### What you need to do
Can you retype every record below exactly as written?

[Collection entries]
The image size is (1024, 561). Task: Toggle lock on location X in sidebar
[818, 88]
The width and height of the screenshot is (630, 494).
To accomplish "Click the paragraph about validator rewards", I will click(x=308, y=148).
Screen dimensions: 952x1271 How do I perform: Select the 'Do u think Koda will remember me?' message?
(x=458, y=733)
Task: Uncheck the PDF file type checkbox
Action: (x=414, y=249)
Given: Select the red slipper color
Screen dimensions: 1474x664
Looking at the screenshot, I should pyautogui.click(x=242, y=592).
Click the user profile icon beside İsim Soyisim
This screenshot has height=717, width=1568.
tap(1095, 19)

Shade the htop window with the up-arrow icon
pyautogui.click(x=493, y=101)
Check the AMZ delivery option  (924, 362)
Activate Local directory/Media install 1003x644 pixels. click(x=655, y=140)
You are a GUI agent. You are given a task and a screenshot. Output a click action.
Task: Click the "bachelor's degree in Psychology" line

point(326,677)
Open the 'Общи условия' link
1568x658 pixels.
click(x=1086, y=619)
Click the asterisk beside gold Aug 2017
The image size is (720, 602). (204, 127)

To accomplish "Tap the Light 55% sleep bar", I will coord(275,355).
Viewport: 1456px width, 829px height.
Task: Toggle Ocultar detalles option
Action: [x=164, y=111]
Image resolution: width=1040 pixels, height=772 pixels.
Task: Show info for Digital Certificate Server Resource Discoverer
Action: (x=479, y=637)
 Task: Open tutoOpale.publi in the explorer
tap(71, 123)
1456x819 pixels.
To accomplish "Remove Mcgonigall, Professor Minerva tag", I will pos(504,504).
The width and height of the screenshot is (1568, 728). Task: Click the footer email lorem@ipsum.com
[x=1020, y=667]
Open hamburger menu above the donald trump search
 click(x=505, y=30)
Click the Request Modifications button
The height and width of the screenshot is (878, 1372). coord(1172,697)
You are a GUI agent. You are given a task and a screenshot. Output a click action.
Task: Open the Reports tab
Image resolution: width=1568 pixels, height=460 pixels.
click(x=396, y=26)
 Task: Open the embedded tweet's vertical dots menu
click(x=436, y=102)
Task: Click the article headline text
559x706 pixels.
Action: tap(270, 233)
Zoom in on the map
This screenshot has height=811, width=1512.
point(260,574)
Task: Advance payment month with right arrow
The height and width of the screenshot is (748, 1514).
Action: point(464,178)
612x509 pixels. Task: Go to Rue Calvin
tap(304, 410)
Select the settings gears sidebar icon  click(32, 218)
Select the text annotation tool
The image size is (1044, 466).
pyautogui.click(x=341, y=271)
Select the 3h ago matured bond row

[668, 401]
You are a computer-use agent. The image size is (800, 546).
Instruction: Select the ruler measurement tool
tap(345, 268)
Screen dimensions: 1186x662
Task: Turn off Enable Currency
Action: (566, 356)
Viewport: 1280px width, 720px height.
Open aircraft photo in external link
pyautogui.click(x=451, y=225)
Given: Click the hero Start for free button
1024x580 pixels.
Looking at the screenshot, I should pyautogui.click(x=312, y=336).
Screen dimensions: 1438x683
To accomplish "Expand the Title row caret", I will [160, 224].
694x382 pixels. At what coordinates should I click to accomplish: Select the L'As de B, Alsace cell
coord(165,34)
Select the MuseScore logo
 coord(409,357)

### Problem solution
The image size is (1024, 561). Task: Toggle lock on location X in sidebar
[818, 88]
The width and height of the screenshot is (630, 494).
To accomplish "Click the paragraph about validator rewards", I will click(x=308, y=148).
Screen dimensions: 952x1271 How do I perform: Select the 'Do u think Koda will remember me?' message?
(x=458, y=733)
Task: Uncheck the PDF file type checkbox
Action: (x=414, y=249)
Given: Select the red slipper color
Screen dimensions: 1474x664
Looking at the screenshot, I should pyautogui.click(x=242, y=592).
Click the user profile icon beside İsim Soyisim
This screenshot has height=717, width=1568.
tap(1095, 19)

Shade the htop window with the up-arrow icon
pyautogui.click(x=493, y=101)
Check the AMZ delivery option  (924, 362)
Activate Local directory/Media install 1003x644 pixels. click(x=655, y=140)
You are a GUI agent. You are given a task and a screenshot. Output a click action.
Task: Click the "bachelor's degree in Psychology" line

point(326,677)
Open the 'Общи условия' link
1568x658 pixels.
click(x=1086, y=619)
Click the asterisk beside gold Aug 2017
The image size is (720, 602). (204, 127)

To accomplish "Tap the Light 55% sleep bar", I will coord(275,355).
Viewport: 1456px width, 829px height.
Task: Toggle Ocultar detalles option
Action: [x=164, y=111]
Image resolution: width=1040 pixels, height=772 pixels.
Task: Show info for Digital Certificate Server Resource Discoverer
Action: (x=479, y=637)
 Task: Open tutoOpale.publi in the explorer
tap(71, 123)
1456x819 pixels.
To accomplish "Remove Mcgonigall, Professor Minerva tag", I will pos(504,504).
The width and height of the screenshot is (1568, 728). Task: Click the footer email lorem@ipsum.com
[x=1020, y=667]
Open hamburger menu above the donald trump search
 click(x=505, y=30)
Click the Request Modifications button
The height and width of the screenshot is (878, 1372). coord(1172,697)
You are a GUI agent. You are given a task and a screenshot. Output a click action.
Task: Open the Reports tab
Image resolution: width=1568 pixels, height=460 pixels.
click(x=396, y=26)
 Task: Open the embedded tweet's vertical dots menu
click(x=436, y=102)
Task: Click the article headline text
559x706 pixels.
Action: tap(270, 233)
Zoom in on the map
This screenshot has height=811, width=1512.
point(260,574)
Task: Advance payment month with right arrow
The height and width of the screenshot is (748, 1514).
Action: point(464,178)
612x509 pixels. Task: Go to Rue Calvin
tap(304, 410)
Select the settings gears sidebar icon  click(32, 218)
Select the text annotation tool
The image size is (1044, 466).
pyautogui.click(x=341, y=271)
Select the 3h ago matured bond row

[668, 401]
You are a computer-use agent. The image size is (800, 546).
Instruction: Select the ruler measurement tool
tap(345, 268)
Screen dimensions: 1186x662
Task: Turn off Enable Currency
Action: (566, 356)
Viewport: 1280px width, 720px height.
Open aircraft photo in external link
pyautogui.click(x=451, y=225)
Given: Click the hero Start for free button
1024x580 pixels.
Looking at the screenshot, I should pyautogui.click(x=312, y=336).
Screen dimensions: 1438x683
To accomplish "Expand the Title row caret", I will [160, 224].
694x382 pixels. At what coordinates should I click to accomplish: Select the L'As de B, Alsace cell
coord(165,34)
Select the MuseScore logo
 coord(409,357)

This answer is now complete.